Share

Bagian 4

“Kamu baik-baik saja, Freya?” Suara serta tepukan di bahu Freya seketika membawa kesadaran Freya kembali. Entah sudah berapa lama gadis itu duduk melamun di sana dan hujan masih setia mengguyur kota ini. Seakan semesta ikut menangis dan menyayangkan nasib malang Freya.

Gadis itu membawa pandangannya pada sosok yang basah kuyup di sisinya. Ia memang memakai payung tetapi, itu tidak berhasil menghalau tetesan air yang jumlahnya ribuan kubik.

“Sean?” Mata Freya berkaca-kaca dia tidak percaya melihat pria itu sekarang.

“Ini khayalanku saja ‘kan?” lirihnya. Ia memejamkan matanya untuk mengusir pandangan mata yang sempat kabur.

“Tidak, ini benar aku. Aku sudah kembali.” Sean membelai lembut pipi Freya. Sean terkejut, Freya demam. Mungkin karena, terlalu lama dia berada di luar ruangan.

“Kita masuk dulu, Freya. Kamu demam,” ajaknya.

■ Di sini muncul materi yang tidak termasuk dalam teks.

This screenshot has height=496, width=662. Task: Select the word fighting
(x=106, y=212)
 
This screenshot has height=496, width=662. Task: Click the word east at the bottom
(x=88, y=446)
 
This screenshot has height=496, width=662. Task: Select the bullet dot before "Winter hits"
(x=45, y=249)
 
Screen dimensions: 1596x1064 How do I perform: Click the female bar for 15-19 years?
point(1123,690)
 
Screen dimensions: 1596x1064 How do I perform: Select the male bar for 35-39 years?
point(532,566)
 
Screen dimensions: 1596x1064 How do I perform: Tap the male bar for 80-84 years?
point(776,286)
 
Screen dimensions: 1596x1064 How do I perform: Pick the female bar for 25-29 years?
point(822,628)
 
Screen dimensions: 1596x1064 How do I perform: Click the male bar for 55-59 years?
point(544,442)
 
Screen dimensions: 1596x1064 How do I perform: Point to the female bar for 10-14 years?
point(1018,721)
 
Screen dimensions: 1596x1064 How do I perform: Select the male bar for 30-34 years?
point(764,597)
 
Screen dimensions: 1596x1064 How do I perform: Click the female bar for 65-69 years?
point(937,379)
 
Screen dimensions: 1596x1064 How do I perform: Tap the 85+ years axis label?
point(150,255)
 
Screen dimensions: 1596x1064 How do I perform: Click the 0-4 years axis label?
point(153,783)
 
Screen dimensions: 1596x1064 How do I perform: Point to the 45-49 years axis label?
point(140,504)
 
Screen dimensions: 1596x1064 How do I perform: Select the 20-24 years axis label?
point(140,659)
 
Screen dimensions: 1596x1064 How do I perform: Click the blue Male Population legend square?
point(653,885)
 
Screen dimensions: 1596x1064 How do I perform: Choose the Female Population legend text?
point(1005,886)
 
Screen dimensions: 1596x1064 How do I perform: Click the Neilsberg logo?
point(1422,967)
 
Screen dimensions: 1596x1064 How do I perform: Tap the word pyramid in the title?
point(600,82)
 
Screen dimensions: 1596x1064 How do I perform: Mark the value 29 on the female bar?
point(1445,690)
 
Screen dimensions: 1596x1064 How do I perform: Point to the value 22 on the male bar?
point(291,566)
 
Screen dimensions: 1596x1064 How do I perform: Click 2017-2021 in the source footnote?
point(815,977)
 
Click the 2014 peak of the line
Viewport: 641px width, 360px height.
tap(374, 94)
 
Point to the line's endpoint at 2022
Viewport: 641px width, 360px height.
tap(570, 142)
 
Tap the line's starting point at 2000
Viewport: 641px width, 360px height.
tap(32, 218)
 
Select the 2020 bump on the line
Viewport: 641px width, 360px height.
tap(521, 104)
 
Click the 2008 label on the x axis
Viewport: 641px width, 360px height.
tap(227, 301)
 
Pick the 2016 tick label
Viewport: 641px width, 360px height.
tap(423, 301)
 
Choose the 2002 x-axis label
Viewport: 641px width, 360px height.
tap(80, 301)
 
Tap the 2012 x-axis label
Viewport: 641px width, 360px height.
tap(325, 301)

“Tidak! Jauh-jauh dariku. Berhenti memberiku perhatian, Sean. Kita tidak akan bersama. Lupakan impianmu, lupakan aku, lupakan kita pernah bersama.” Freya menepis tangan Sean dengan kasar. Dia nekat menembus hujan.

Membiarkan tubuhnya basah oleh tangisan alam. Ia terus berlari menjauh dari Sean. Akan tetapi, pria itu tidak berdiam diri semata. Ia mengejar Freya.

“Tunggu, Freya. Tidak masalah jika kau membenciku. Setidaknya pikirkan bayimu.”

“Berhenti ikut campur urusan bayiku, Sean! Kamu bukan siapa-siapa baginya, jangan berbuat lebih jauh!” bentak, Freya. Ia masih saja keras kepala.

“Tidak bisa, Freya. Kamu boleh saja mengacuhkan aku, tapi kamu tidak berhak menjauhkanku darinya. Dia keponakanku. Jika, Sky tidak mau bertanggung jawab, aku siap menjadi ayahnya.”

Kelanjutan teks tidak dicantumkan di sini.